2012 Conference

Keynote Speaker


Anya Kamenetz
Educational Gamechanger and Senior Writer for Fast Company Magazine

“Anya Kamenetz offers a though tful and much-needed call to rethink higher education in a world of spiraling tuition costs, a 50 percent college drop-out rate, and a growing understanding that the one-size-fits-all college model is broken.” — Daniel H. Pink, author of Drive and A Whole New Mind.

Anya Kamenetz is bringing an entirely unexpected perspective on the future of knowledge, talent, and innovation. An educational futurist and the rare speaker on issues facing the Millennials, who actually belongs to this generation, she delivers audiences core insights into change, technology, and talent.

Nominated for a Pulitzer Prize by the Village Voice, her feature series later became a highly regarded book entitled Generation Debt: The New Economics of Being Young. Written when she was just 24, Generation Debt (Riverhead Books, 2006), drew national attention and passionate online debate with its argument that young people are facing unique and unprecedented economic challenges.

Her latest book, DIY U: Edupunks, Edupreneurs, and the Coming Transformation of Higher Education, (Chelsea Green, 2010) tells the story of how technology is disrupting one of the most tradition-bound industries in the country — no industry is safe. It’s an important book about talent, human capital, and how our institutions must evolve to meet the challenges of the next century.

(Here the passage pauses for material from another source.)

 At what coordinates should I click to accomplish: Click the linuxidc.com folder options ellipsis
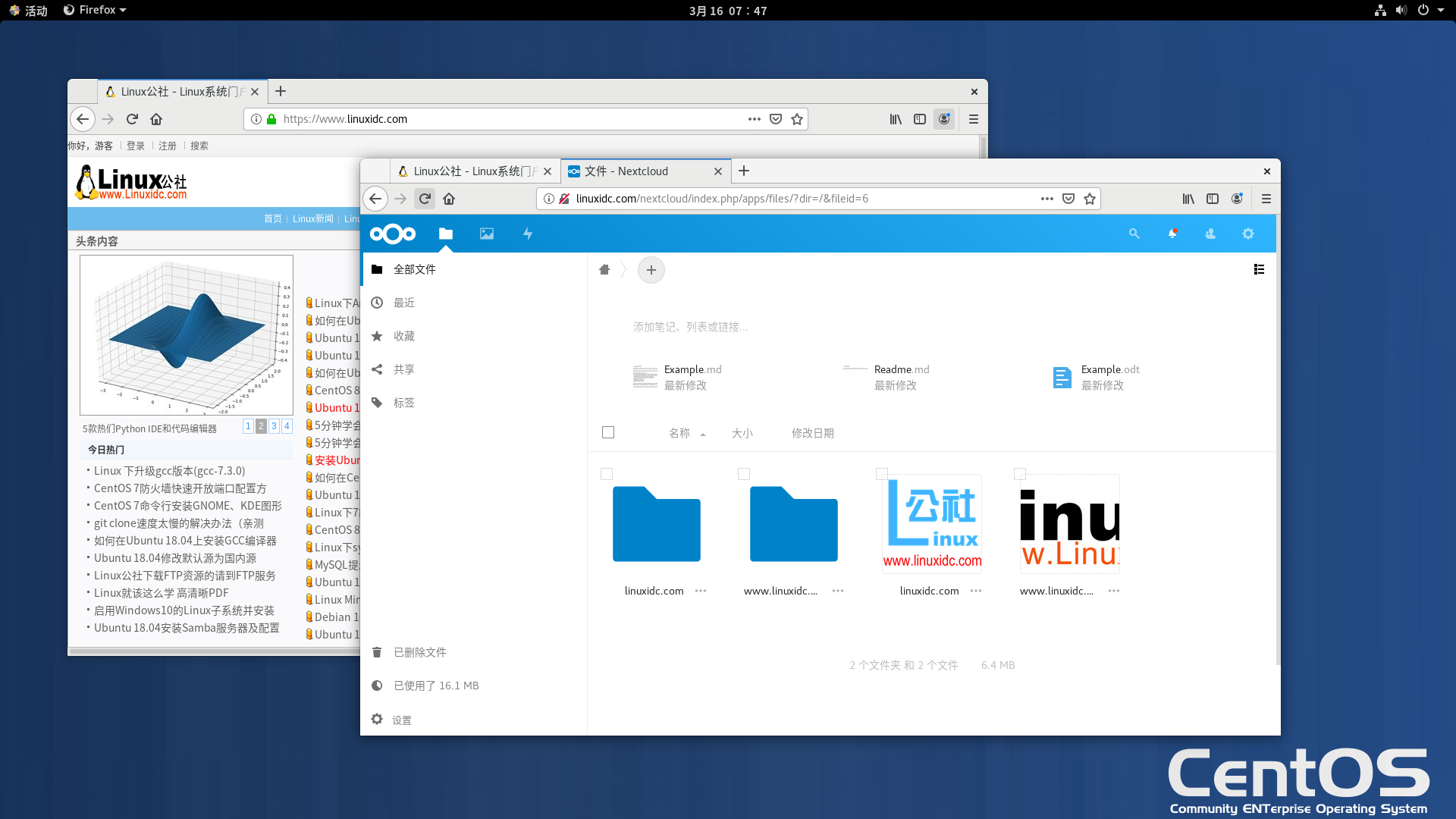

The Edupunk’s Guide to a DIY Credential, which is funded by the Gates Foundation, is available for free download now.

She is a sought-after media expert regularly appearing on major news networks including CBS, ABC, CNN, MSNBC, FOX News, CNBC, and NPR. Currently, she covers the future of business, including sustainability and social entrepreneurship, as a senior writer for Fast Company magazine, and is a nationally syndicated columnist for Tribune Media .

Kamenetz’s energetic, informative and down-to-earth presentations draw on her own experience and years of research. She has insight into a range of generation-specific issues most relevant to people in their 20s and 30s: technology and social networking; flex time and work-life balance; finding career passion through engagement in the new green economy and social entrepreneurship; the rising cost of higher education and health care; and money management.